# Tasks to carry out
A. In the article on the Citigroup breach, how did Citigroup detect the breach of the Citi Account Online network?
B. List every numbered tip that the article on the Citigroup breach gives consumers for online banking security.

# Selected extract
Last week officials from Citigroup confirmed that an unauthorized network access event may have compromised the private account details of a large number of North American banking clients.
Recent reports put the number of affected Citigroup customers as high as 210,000, and the number could grow as the investigation continues.
Representatives of Citigroup said they detected the breach of the Citi Account Online network in May through routine monitoring of the systems.
Thus far, it appears that only credit card accounts were exposed in the breach, though some reports suggest that some debit card information may have been involved.
The Citigroup breach is considered one of the very few successful hacks against a major banks systems, and underscores the need for continued vigilance by financial institutions and their clients where security best practices are concerned.
Though these tips would not have prevented the breach at Citigroup, security experts advise consumers take some simple steps to help maintain their online banking account and transaction security:
1. Never accept incoming communications purporting to be from financial institutions you do business with, whether by email or phone call.
"Call them back using only the phone numbers published on your cards or statements," Richard Wang, manager of SophosLabs US, said.
2. Update your security software on your computer.
"Make sure it's malware protection and have the most sophisticated firewalls and anti-intrusion software," Adam Levin said. "Those start screaming at you anytime you're even near something that has a worm on it."
3. Check the security of your mobile device and your mobile banking apps.
Mobile banking and payments are becoming more common, which means hackers may pay more attention in that marketplace also.

# Study material
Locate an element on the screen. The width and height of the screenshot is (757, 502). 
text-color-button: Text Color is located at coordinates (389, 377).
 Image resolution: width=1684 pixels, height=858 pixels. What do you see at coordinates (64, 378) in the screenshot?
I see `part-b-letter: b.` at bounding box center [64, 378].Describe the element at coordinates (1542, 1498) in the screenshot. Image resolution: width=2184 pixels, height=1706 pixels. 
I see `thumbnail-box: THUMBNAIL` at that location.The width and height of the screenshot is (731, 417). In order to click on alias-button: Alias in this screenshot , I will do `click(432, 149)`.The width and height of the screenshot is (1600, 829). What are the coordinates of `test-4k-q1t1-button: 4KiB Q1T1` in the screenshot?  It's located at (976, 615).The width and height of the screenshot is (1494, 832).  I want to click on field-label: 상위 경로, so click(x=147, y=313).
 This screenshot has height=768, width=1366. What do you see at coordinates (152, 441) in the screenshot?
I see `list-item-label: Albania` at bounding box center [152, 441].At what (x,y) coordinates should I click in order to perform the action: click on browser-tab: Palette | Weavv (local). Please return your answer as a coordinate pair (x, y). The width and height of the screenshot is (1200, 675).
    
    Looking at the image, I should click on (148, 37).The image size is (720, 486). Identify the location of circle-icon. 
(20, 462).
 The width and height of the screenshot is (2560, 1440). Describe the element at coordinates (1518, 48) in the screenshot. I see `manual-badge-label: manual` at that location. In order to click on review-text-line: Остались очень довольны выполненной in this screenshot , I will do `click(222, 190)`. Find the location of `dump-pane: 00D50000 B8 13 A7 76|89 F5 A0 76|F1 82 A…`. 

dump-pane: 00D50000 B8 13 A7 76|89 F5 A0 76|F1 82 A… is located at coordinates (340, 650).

# Answers to each task
A. Through routine monitoring of the systems, in May.

B.
1. Never accept incoming communications purporting to be from financial institutions you do business with, whether by email or phone call.
2. Update your security software on your computer.
3. Check the security of your mobile device and your mobile banking apps.